- _Action item_
Please repeat each entry. Match every word exactly.

- _Information_

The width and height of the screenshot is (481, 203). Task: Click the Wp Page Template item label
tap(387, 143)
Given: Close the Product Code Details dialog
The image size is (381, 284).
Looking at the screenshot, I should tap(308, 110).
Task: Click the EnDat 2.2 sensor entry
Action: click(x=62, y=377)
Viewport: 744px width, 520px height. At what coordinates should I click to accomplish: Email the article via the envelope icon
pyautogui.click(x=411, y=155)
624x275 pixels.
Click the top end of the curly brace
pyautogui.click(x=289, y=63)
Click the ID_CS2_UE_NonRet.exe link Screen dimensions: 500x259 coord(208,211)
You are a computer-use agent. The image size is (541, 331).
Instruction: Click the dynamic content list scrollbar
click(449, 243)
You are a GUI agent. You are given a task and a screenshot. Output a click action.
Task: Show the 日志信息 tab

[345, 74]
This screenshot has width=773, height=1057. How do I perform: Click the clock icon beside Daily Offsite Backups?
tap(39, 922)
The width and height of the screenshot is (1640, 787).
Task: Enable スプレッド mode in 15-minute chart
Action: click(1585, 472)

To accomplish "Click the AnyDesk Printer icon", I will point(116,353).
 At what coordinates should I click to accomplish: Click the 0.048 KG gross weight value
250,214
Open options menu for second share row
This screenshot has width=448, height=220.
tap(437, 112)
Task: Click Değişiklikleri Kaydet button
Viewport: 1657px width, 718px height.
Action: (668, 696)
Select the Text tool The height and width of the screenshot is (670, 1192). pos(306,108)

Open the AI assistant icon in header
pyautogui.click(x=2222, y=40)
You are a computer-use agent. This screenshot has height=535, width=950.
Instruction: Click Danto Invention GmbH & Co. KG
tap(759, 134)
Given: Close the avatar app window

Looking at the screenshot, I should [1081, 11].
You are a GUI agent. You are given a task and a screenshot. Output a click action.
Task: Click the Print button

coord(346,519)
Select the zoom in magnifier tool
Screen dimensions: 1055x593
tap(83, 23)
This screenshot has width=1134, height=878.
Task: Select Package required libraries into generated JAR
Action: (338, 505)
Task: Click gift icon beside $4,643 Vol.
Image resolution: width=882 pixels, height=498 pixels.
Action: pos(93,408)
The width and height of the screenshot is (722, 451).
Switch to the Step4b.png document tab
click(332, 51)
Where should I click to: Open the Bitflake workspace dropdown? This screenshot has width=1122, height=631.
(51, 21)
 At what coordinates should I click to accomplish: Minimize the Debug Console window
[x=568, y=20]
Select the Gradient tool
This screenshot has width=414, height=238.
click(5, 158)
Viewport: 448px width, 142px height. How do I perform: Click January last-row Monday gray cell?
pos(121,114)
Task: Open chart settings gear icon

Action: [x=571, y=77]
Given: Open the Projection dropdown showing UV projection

- _Solved problem_
The width and height of the screenshot is (481, 203). Task: Click the Wp Page Template item label
tap(387, 143)
Given: Close the Product Code Details dialog
The image size is (381, 284).
Looking at the screenshot, I should tap(308, 110).
Task: Click the EnDat 2.2 sensor entry
Action: click(x=62, y=377)
Viewport: 744px width, 520px height. At what coordinates should I click to accomplish: Email the article via the envelope icon
pyautogui.click(x=411, y=155)
624x275 pixels.
Click the top end of the curly brace
pyautogui.click(x=289, y=63)
Click the ID_CS2_UE_NonRet.exe link Screen dimensions: 500x259 coord(208,211)
You are a computer-use agent. The image size is (541, 331).
Instruction: Click the dynamic content list scrollbar
click(449, 243)
You are a GUI agent. You are given a task and a screenshot. Output a click action.
Task: Show the 日志信息 tab

[345, 74]
This screenshot has width=773, height=1057. How do I perform: Click the clock icon beside Daily Offsite Backups?
tap(39, 922)
The width and height of the screenshot is (1640, 787).
Task: Enable スプレッド mode in 15-minute chart
Action: click(1585, 472)

To accomplish "Click the AnyDesk Printer icon", I will point(116,353).
 At what coordinates should I click to accomplish: Click the 0.048 KG gross weight value
250,214
Open options menu for second share row
This screenshot has width=448, height=220.
tap(437, 112)
Task: Click Değişiklikleri Kaydet button
Viewport: 1657px width, 718px height.
Action: (668, 696)
Select the Text tool The height and width of the screenshot is (670, 1192). pos(306,108)

Open the AI assistant icon in header
pyautogui.click(x=2222, y=40)
You are a computer-use agent. This screenshot has height=535, width=950.
Instruction: Click Danto Invention GmbH & Co. KG
tap(759, 134)
Given: Close the avatar app window

Looking at the screenshot, I should [1081, 11].
You are a GUI agent. You are given a task and a screenshot. Output a click action.
Task: Click the Print button

coord(346,519)
Select the zoom in magnifier tool
Screen dimensions: 1055x593
tap(83, 23)
This screenshot has width=1134, height=878.
Task: Select Package required libraries into generated JAR
Action: (338, 505)
Task: Click gift icon beside $4,643 Vol.
Image resolution: width=882 pixels, height=498 pixels.
Action: pos(93,408)
The width and height of the screenshot is (722, 451).
Switch to the Step4b.png document tab
click(332, 51)
Where should I click to: Open the Bitflake workspace dropdown? This screenshot has width=1122, height=631.
(51, 21)
 At what coordinates should I click to accomplish: Minimize the Debug Console window
[x=568, y=20]
Select the Gradient tool
This screenshot has width=414, height=238.
click(5, 158)
Viewport: 448px width, 142px height. How do I perform: Click January last-row Monday gray cell?
pos(121,114)
Task: Open chart settings gear icon

Action: [x=571, y=77]
Given: Open the Projection dropdown showing UV projection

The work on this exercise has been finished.